The contract between CFPB and its certificants permits CFPB to enforce its standards of professional conduct through disciplinary proedures.  Among other things, a certificant may describe his or her practice as “fee-only” if, and only if, all of the certificant’s compensation from all of his or her client work comes exclusively from the clients in the form of fixed, flat, hourly percentage or performance-based fees. In 2011, each plaintiff received a notice of investigation that they may have violated CFPB rules on “fee-only” claims and were given a chance to respond. After an evidentiary hearing, the hearing panel found two allegations supported and recommended to defendant’s disciplinary and ethics commission that a public letter of admonition be issued; plaintiffs appealed the commission’s decision to a five-person appeals committee, which affirmed.

First, plaintiffs’ breach of contract claim failed “because a plaintiff may not re-litigate the disciplinary proceedings of a private organization in court.”  [Query about the interaction between this idea and the rule that certification marks must be, in essence, fairly available—the court points out that plaintiffs didn’t lose the ability to use the certification mark, but I can imagine a situation where that wasn’t enough if disfavored parties expected public condemnations as the price of using the mark.]  Here, there was no breach, because the CFPB followed its own rules and procedures.  “In reviewing a disciplinary action by a private organization, courts do not ‘second-guess’ the organization’s interpretation of its own rules or its evaluation of the evidence.”  Plaintiffs alleged that they were singled out for enforcement in violation of the duty of good faith and fair dealing. But violation of this duty required either bad faith or conduct that was arbitrary and capricious, of which there was no evidence; allegedly selective enforcement isn’t enough.

A common law unfair competition claim failed because the parties weren’t competitors.

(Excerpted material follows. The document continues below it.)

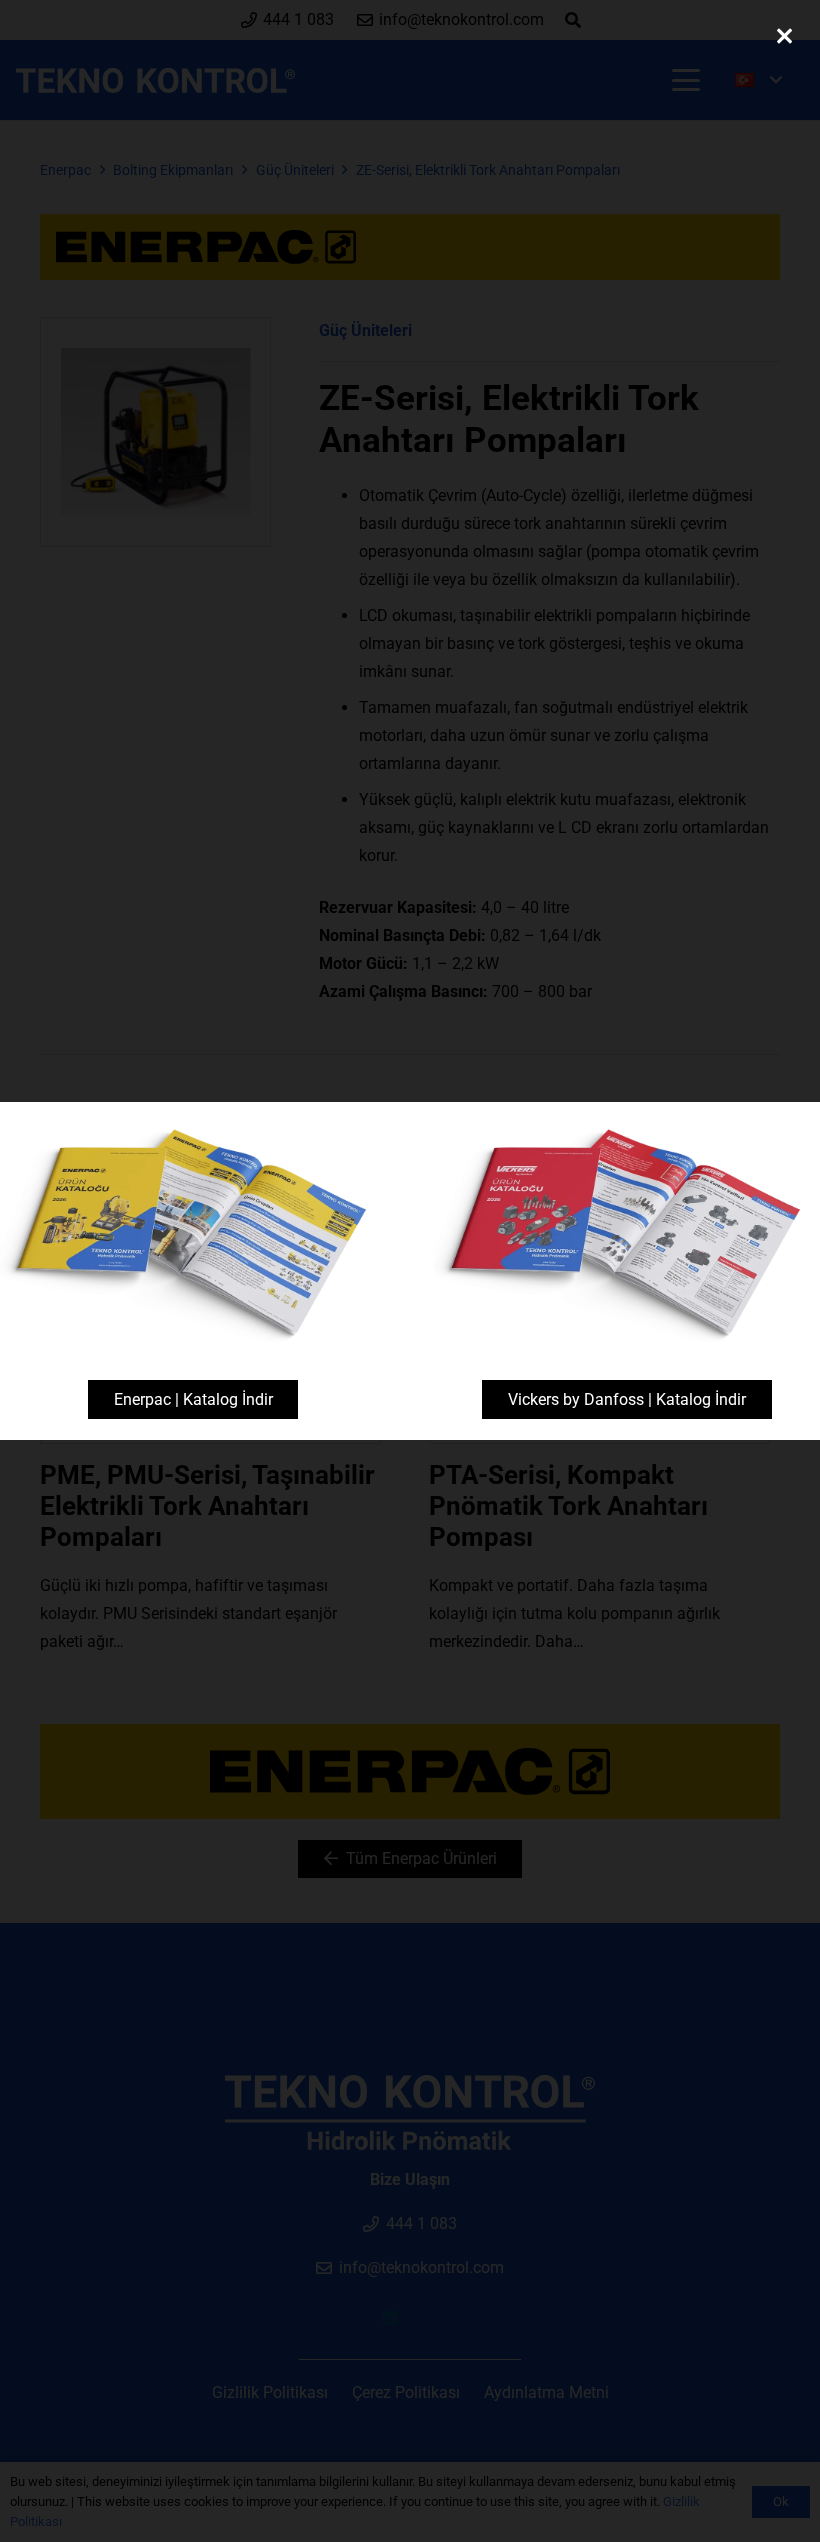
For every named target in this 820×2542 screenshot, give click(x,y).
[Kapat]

Under D.C. law, the common-law tort of unfair competition “is not defined in terms of specific elements, but by the description of various acts that would constitute the tort if they resulted in damage,” including: “defamation, disparagement of a competitor’s goods or business methods, intimidation of customers or employees, interference with access to the business, threats of groundless suits, commercial bribery, inducing employees to sabotage, false advertising or deceptive packaging likely to mislead customers into believing goods are those of a competitor.” But as a noncompetitor, the CFPB couldn’t be liable for unfair competition.  In addition, the plaintiffs didn’t show unfairness, because the CFPB was contractually authorized to enforce discipline standards against them.

The Lanham Act claim failed, not because of lack of direct competition, but because of the related problem of causation.  Under Lexmark, a plaintiff “ordinarily must show economic or reputational injury flowing directly from the deception wrought by the defendant’s advertising.”  Plaintiffs alleged that the CFPB made false or misleading claims about its “fair enforcement of its rules regarding professional conduct and its adherence to the Disciplinary Rules.”  Even assuming falsity, that statement didn’t cause the plaintiffs any direct harm. The harm was from the sanctions imposed on the plaintiffs, which the CFPB had every right to impose.  The harm from falsely advertising procedures as fair was “too indirect an injury to sustain liability under section 43(a).”